Later that year, Ashenden left the Church of England, “convinced that the consecration of women to the episcopate represented the replacement of apostolic and biblical patterns with the competing culture of the values of Cultural Marxism, and dissenting from the increasing accommodation of the Church of England to radical secular views on gender.”
His episcopal consecration was announced in 2017.
When a Church of England bishop delivered a sermon while sliding down an amusement park ride built inside of Norwich Cathedral in August, Ashenden told the BBC that the event was a “mistake” that misjudged “what a cathedral is good for.”
“For such a place, steeped in mystery and marvel to buy in to sensory pleasure and distraction, is to poison the very medicine it offers the human soul,” he said.
Ashenden has said that praying the rosary and researching Eucharistic miracles helped lead him to the Catholic Church.
Bishop Davies commented that “it is very humbling to be able to receive a bishop of the Anglican tradition into full communion in the year of canonisation of St John Henry Newman.”
“I am conscious of the witness which Gavin Ashenden has given in the public square to the historic faith and values on which our society has been built. I pray that this witness will continue to be an encouragement to many,” he added.

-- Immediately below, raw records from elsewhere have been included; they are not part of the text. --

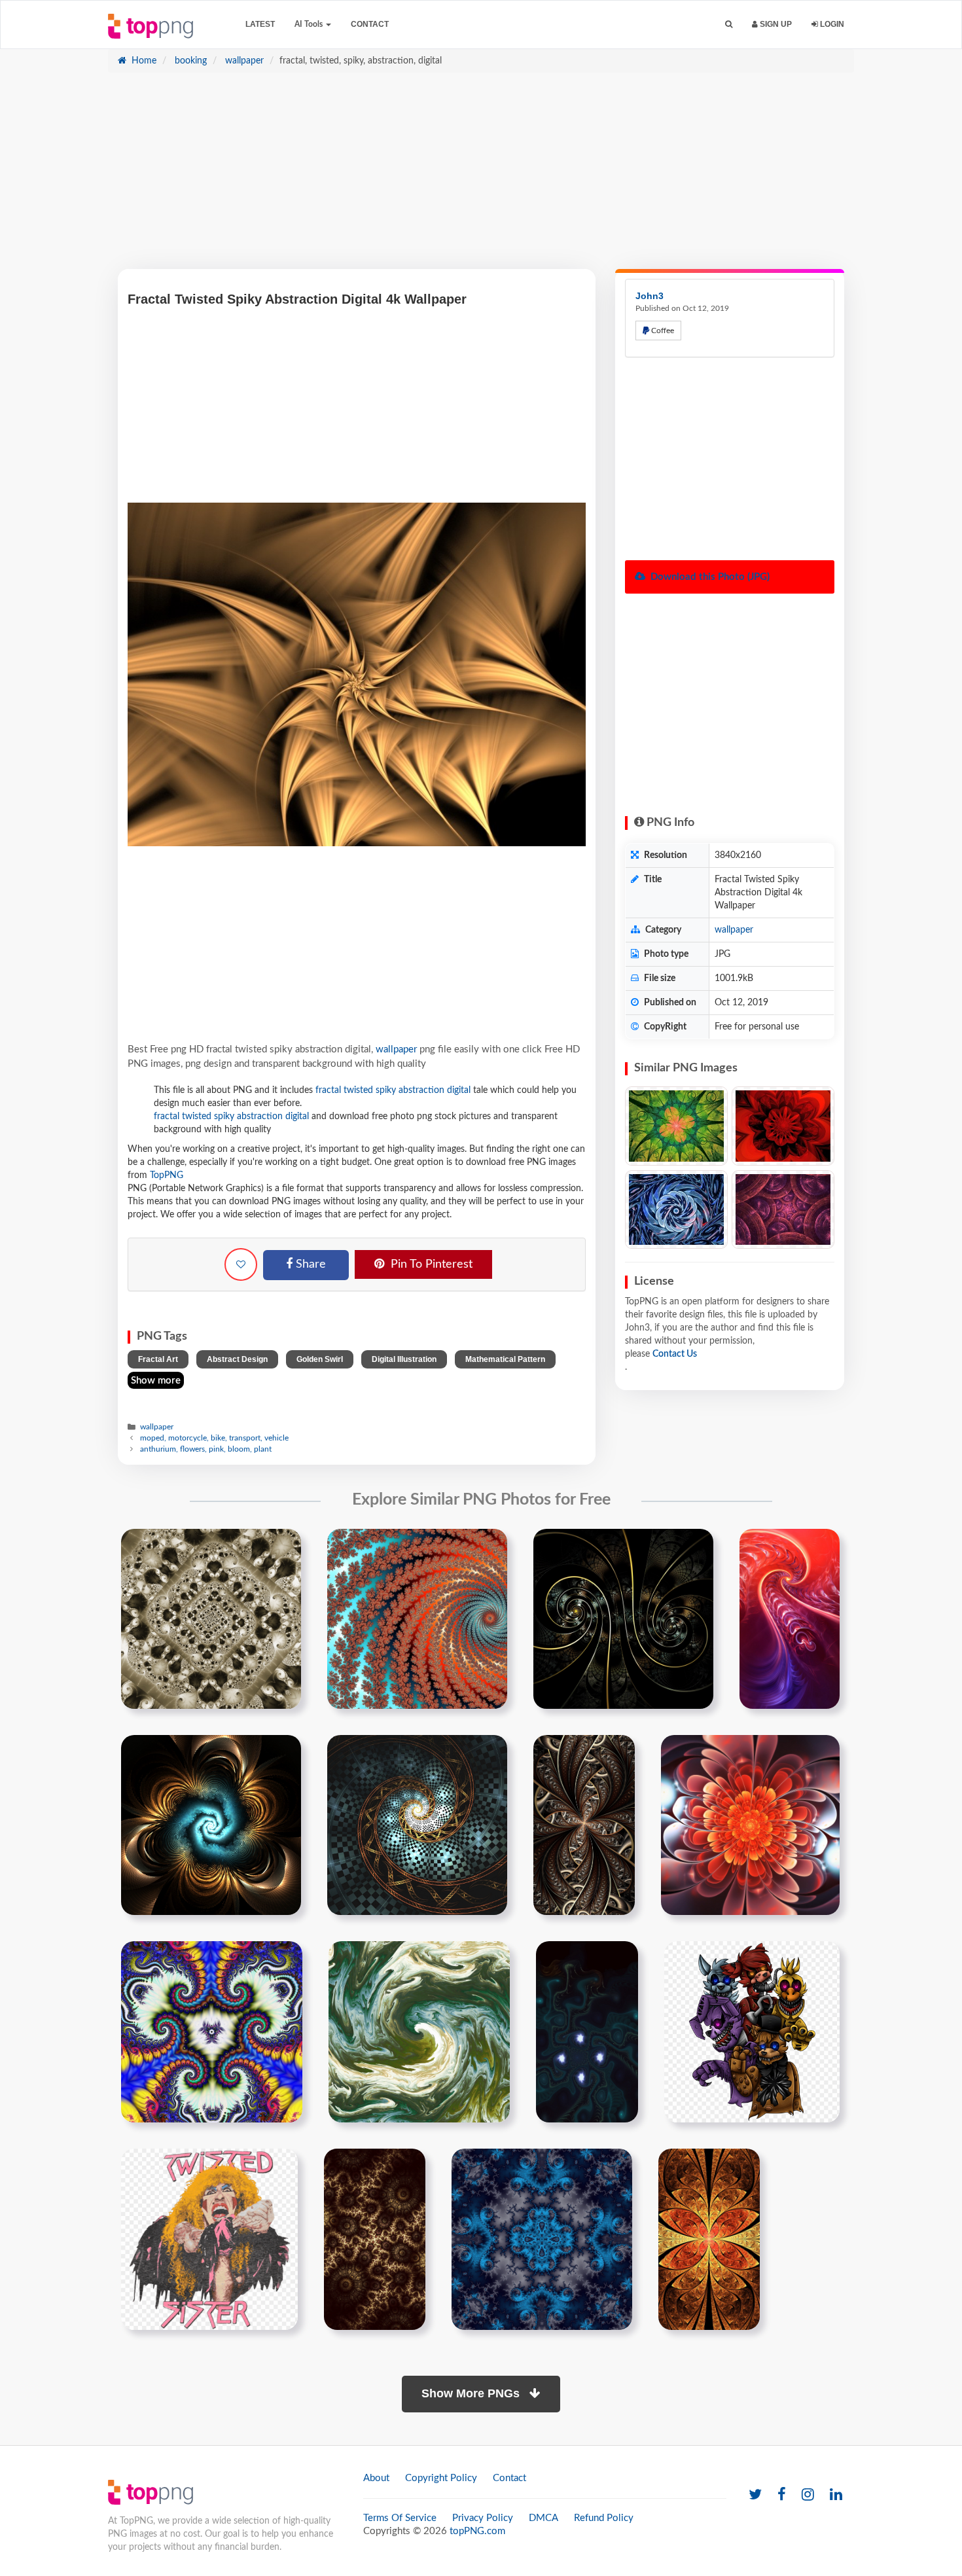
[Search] (728, 24)
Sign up (775, 24)
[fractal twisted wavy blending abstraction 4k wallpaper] (419, 2031)
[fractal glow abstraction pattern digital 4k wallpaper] (709, 2239)
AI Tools (309, 24)
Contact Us (674, 1354)
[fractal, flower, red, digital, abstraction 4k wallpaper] (783, 1126)
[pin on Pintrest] (283, 1546)
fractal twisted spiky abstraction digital (393, 1090)
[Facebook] (781, 2495)
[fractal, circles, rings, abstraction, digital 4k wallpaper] (783, 1210)
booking (189, 60)
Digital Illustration (404, 1359)
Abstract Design (237, 1359)
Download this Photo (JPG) (709, 577)
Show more (156, 1381)
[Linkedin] (836, 2495)
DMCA (543, 2518)
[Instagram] (808, 2495)
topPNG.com (477, 2531)
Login (831, 24)
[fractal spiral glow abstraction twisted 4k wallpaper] (211, 1824)
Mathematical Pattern (505, 1359)
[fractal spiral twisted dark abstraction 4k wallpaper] (623, 1618)
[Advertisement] (481, 177)
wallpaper (243, 60)
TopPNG (166, 1175)
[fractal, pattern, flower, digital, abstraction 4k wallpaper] (676, 1126)
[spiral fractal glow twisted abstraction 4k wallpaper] (417, 1824)
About (376, 2478)
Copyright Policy (441, 2478)
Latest (260, 24)
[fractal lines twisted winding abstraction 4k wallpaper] (584, 1824)
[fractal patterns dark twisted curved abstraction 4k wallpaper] (587, 2031)
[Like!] (240, 1264)
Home (142, 60)
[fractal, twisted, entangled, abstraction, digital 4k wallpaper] (676, 1210)
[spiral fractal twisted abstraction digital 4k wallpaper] (211, 1618)
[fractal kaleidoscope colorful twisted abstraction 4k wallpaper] (211, 2031)
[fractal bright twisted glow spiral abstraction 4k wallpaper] (750, 1824)
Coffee (661, 330)
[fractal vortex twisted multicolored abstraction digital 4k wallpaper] (417, 1618)
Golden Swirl (319, 1359)
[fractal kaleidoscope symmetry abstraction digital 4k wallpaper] (542, 2239)
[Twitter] (755, 2495)
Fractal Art (158, 1359)
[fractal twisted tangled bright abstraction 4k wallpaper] (789, 1618)
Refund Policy (603, 2518)
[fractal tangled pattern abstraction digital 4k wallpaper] (374, 2239)
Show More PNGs (472, 2393)
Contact (370, 24)
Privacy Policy (482, 2518)
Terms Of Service (399, 2518)
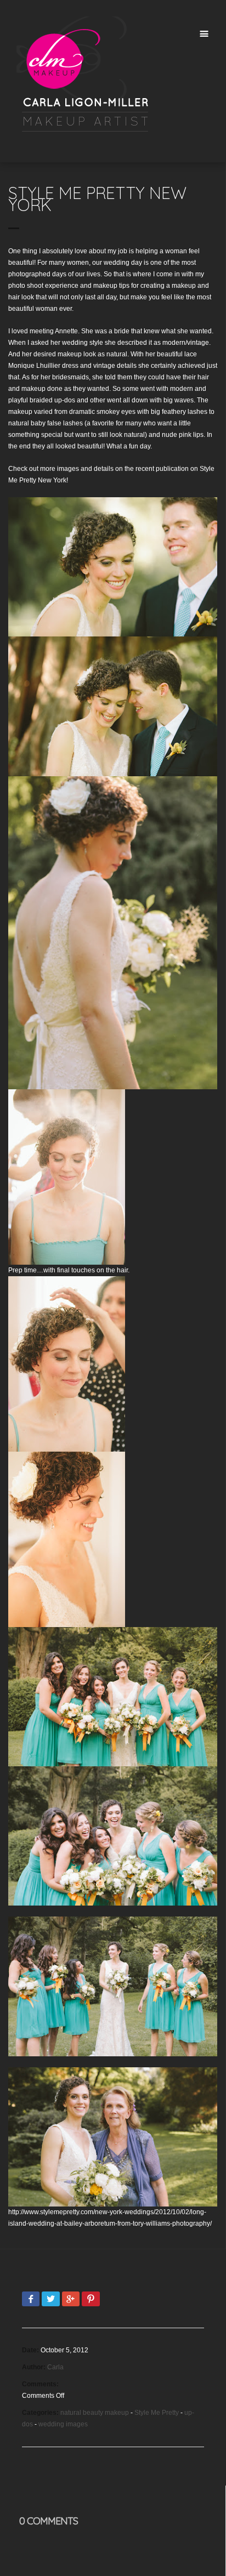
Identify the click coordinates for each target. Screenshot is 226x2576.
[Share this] (30, 2300)
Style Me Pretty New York (97, 199)
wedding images (63, 2424)
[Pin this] (90, 2300)
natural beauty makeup (94, 2412)
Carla (55, 2367)
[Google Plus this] (71, 2300)
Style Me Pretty (156, 2412)
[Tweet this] (50, 2300)
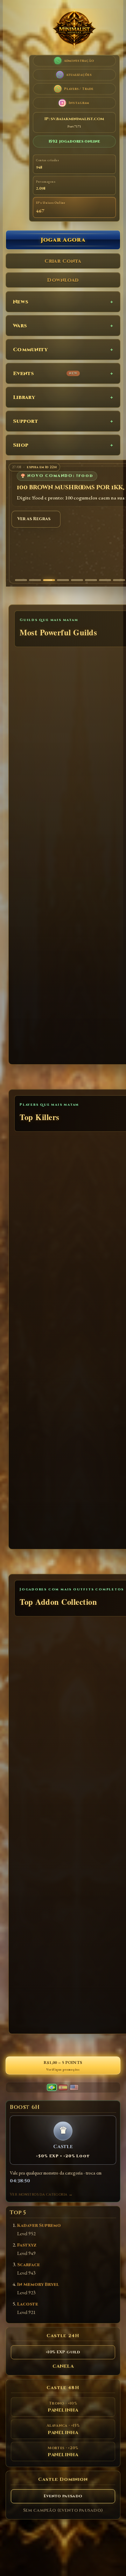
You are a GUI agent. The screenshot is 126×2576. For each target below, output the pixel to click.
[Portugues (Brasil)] (52, 2087)
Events (45, 373)
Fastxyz (26, 2245)
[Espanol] (63, 2087)
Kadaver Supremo (39, 2226)
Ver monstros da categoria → (41, 2194)
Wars (20, 325)
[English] (74, 2087)
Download (63, 280)
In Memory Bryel (38, 2285)
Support (25, 421)
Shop (20, 445)
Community (30, 349)
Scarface (28, 2265)
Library (24, 397)
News (20, 302)
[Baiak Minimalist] (74, 29)
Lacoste (27, 2304)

Ashenden wrote in the Catholic Herald that “I watched as Anglicanism suffered a collapse of inner integrity as it swallowed wholesale secular society’s descent into a post-Christian culture.”
“I came to realise (too long after both Newman and Chesterton had already explained why) that only the Catholic Church, with the weight of the Magisterium, had the ecclesial integrity, theological maturity and spiritual potency to defend the Faith, renew society and save souls in the fullness of faith,” he said.